> **INSTRUCTIONS TO FOLLOW**
Needed from the data below: all lines that contain the word "breadcrumb".

> **Stored data entries**

------------------------------------

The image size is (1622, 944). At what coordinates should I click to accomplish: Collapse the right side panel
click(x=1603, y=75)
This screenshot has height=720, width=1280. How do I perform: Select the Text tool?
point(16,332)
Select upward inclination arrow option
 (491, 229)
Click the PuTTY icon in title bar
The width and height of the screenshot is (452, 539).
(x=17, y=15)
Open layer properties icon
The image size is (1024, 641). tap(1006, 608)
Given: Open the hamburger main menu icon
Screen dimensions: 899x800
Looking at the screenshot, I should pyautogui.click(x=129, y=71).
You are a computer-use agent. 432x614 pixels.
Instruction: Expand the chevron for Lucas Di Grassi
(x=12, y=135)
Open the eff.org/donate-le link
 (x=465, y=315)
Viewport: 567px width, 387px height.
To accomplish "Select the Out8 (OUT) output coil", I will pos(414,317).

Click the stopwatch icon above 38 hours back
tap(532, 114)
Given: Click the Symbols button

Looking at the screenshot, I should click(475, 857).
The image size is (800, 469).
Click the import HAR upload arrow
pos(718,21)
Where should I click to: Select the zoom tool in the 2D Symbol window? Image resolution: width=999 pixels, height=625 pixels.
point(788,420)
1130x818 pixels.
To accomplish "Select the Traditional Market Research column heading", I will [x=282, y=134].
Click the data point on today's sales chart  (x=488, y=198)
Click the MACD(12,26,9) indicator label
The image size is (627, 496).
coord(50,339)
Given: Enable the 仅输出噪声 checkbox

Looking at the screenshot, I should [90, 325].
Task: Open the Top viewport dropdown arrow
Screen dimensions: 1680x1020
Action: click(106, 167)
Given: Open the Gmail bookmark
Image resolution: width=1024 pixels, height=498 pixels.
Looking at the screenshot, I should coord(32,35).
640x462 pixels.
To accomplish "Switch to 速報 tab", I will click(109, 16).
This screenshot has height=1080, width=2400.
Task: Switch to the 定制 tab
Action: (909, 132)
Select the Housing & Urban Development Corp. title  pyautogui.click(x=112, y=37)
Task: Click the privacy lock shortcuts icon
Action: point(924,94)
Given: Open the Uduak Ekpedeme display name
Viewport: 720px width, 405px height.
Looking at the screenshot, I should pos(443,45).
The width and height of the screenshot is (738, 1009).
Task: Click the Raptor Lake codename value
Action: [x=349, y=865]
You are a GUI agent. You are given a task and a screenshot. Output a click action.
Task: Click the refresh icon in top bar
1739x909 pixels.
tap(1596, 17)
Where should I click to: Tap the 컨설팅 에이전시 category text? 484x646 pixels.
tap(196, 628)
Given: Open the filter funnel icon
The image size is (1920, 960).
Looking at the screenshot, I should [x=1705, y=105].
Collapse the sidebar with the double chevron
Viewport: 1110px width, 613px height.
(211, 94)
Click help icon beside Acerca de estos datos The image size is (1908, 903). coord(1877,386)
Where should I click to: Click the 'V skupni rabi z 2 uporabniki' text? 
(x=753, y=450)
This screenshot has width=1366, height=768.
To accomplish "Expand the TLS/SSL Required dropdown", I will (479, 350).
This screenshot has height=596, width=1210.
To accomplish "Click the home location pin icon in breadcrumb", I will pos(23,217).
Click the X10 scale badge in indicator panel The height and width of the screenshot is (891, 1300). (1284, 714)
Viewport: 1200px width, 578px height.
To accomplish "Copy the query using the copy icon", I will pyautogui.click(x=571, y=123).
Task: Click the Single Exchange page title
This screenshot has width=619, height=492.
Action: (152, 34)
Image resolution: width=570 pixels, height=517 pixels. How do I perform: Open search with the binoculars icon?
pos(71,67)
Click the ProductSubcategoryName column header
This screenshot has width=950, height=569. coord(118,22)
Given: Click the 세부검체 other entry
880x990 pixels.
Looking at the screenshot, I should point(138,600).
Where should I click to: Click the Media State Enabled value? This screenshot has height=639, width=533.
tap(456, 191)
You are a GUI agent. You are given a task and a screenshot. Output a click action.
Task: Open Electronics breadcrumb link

------------------------------------

> **ANSWER SECTION**
To accomplish "Click the home location pin icon in breadcrumb", I will pos(23,217).
Task: Open Electronics breadcrumb link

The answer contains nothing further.